Speculation is growing in Russia about what the country's kit at the Pyeongchang 2018 Winter Olympic Games will look like after a possible ice hockey uniform was leaked online.

The world's largest country will participate under the team name "Olympic Athletes from Russia" and are expected to be barred from having any national symbols on their uniforms.

This follows an International Olympic Committee (IOC) decision forcing Russia to compete neutrally in South Korea due to evidence of a "systemic manipulation" of the anti-doping system at Sochi 2014.

Kit designs are currently being drawn-up by individual Russian national federations before being sent to the IOC for approval by a panel chaired by Aruba's Executive Board member Nicole Hoevertsz.

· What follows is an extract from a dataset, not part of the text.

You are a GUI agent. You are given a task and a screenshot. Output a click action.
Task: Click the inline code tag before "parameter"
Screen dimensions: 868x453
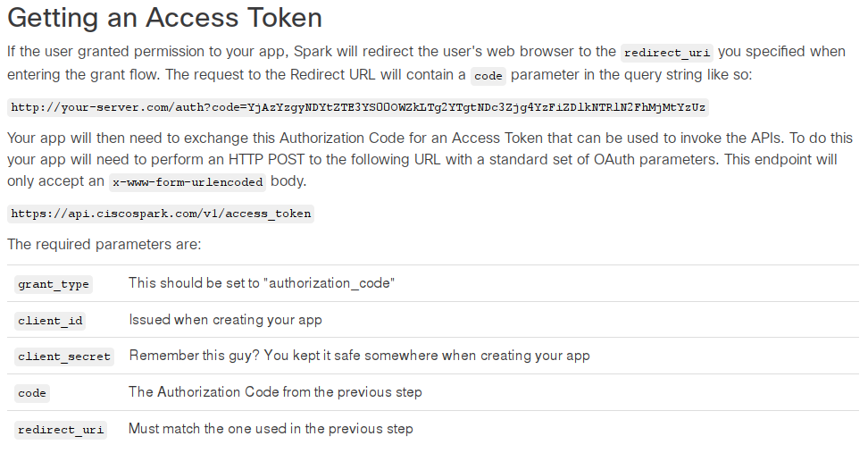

The ice hockey kit proposal, as reported by R-Sport, is designed by Nike and includes the full wording "Olympic Athletes from Russia" on a red and white coloured kit. 

It is likely to provoke outrage among figures calling for a strict adoption of neutrality for Russian athletes. 

It is also likely that it is just one of many designs being considered. 

According to the TASS news agency, it is possible that stickers could be taped over national symbols in order to ensure compliance with IOC requirements.

A "source" from an unnamed winter national federation said that this may be the only compromise possible given the short time-frame before the start of the South Korean Games.

They said that manufacturers of sports equipment may "simply not have time to produce sets of kit that would satisfy the requirements of the IOC".

These stickers, it was added, could include the OAR acronym or the team name in full.

This kit will be developed separately to the ceremonial uniforms for neutral athletes, which are being manufactured by Russian Olympic Committee supplier, ZASport.

Mock-ups of a possible kit design have reportedly already also been sent to the IOC by the Federation of Bobsleigh of Russia.

"Today we sent neutral lay-outs to the IOC and the International Bobsleigh and Skeleton Federation," the national body's secretary general Sergei Parkhomenko told TASS.

"I hope that we will respond very promptly.

"In developing, we took into account the requirements of the IOC, so that there were no combinations of colours of the Russian flag."

The IOC are so far refusing to divulge any more details about their uniform rules for Russian athletes.